■ ABOUT THIS TASK: According to the pathMED text below, which type of cross-validation does pathMED apply by default when training machine learning models?

■ EXERCISE TEXT:
Omics technologies have advanced precision medicine by enabling the prediction of clinically relevant outcomes based on individual molecular profiles. However, their diagnostic and prognostic applications remain limited due to variability introduced by different technological platforms, laboratory protocols, and data processing methods. These inconsistencies hinder the generalizability of machine learning (ML) models trained on individual datasets.
Single-sample molecular scoring has emerged as a promising solution to improve interstudy reproducibility. By summarizing molecular features (e.g., gene expression) into pathway or gene set activity scores, these methods provide a more standardized and robust representation of biological processes. This enables the development of ML models that generalize across datasets, even when quantification methods differ.
Several R packages implement molecular scoring methods, such as
decoupleR
((???)) and GSVA
((???)). pathMED
unifies
and simplifies these approaches, providing a common input format and
allowing users to compute multiple scores efficiently. Additionally,
pathMED
includes our novel method, M-scores, which enhances disease
characterization and prediction by leveraging reference datasets
((???)).
A key limitation of pathway-based scoring is the heterogeneity within gene sets, where different genes may have opposing effects on biological processes. Direct scoring of such broad gene sets can obscure meaningful patterns. To address this, pathMED incorporates methods to refine gene sets by clustering features with coordinated activity, improving pathway granularity and revealing previously hidden subpathways.
Many ML-based clinical prediction models also suffer from overfitting, unreliable performance metrics, and limited reproducibility in external datasets, restricting their clinical applicability. To overcome these challenges, pathMED provides a unified framework for ML model training, validation, and prediction. While it leverages the caret package, pathMED simplifies its usage and implements nested cross-validation by default to enhance model reliability.
You can install pathMED from the GitHub repository:
devtools::install_github("jordimartorell/pathMED")
Please note that on some operating systems such as Ubuntu there may be installation errors in the packages “metrica”, “factoextra” and “FactoMineR”, as it is necessary to install system dependencies with administrator permissions. These system dependencies can be identified the following code (adapted to Ubuntu 20.04) and installed by running the output in a terminal as administrator:
if (!require("pak")) {
install.packages("pak"))
}
pak::pkg_sysreqs(
c("metrica", "factoextra", "FactoMineR"),
"ubuntu", "20.04"
)
Gene sets often contain genes associated with a specific biological
function, but their expression can be heterogeneous, sometimes even
exhibiting opposing directions when the function is altered (e.g., in
disease). The dissectDB()

■ RECORDED DATA:
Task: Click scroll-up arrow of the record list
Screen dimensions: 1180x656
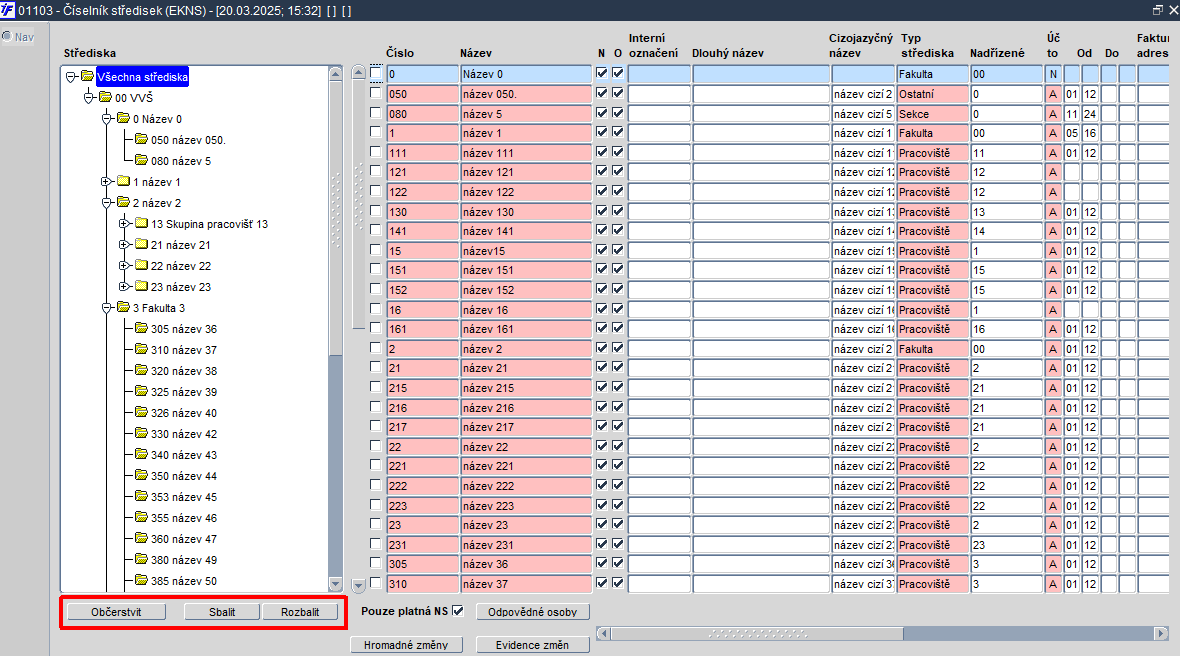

■ EXERCISE SOLUTION: Nested cross-validation.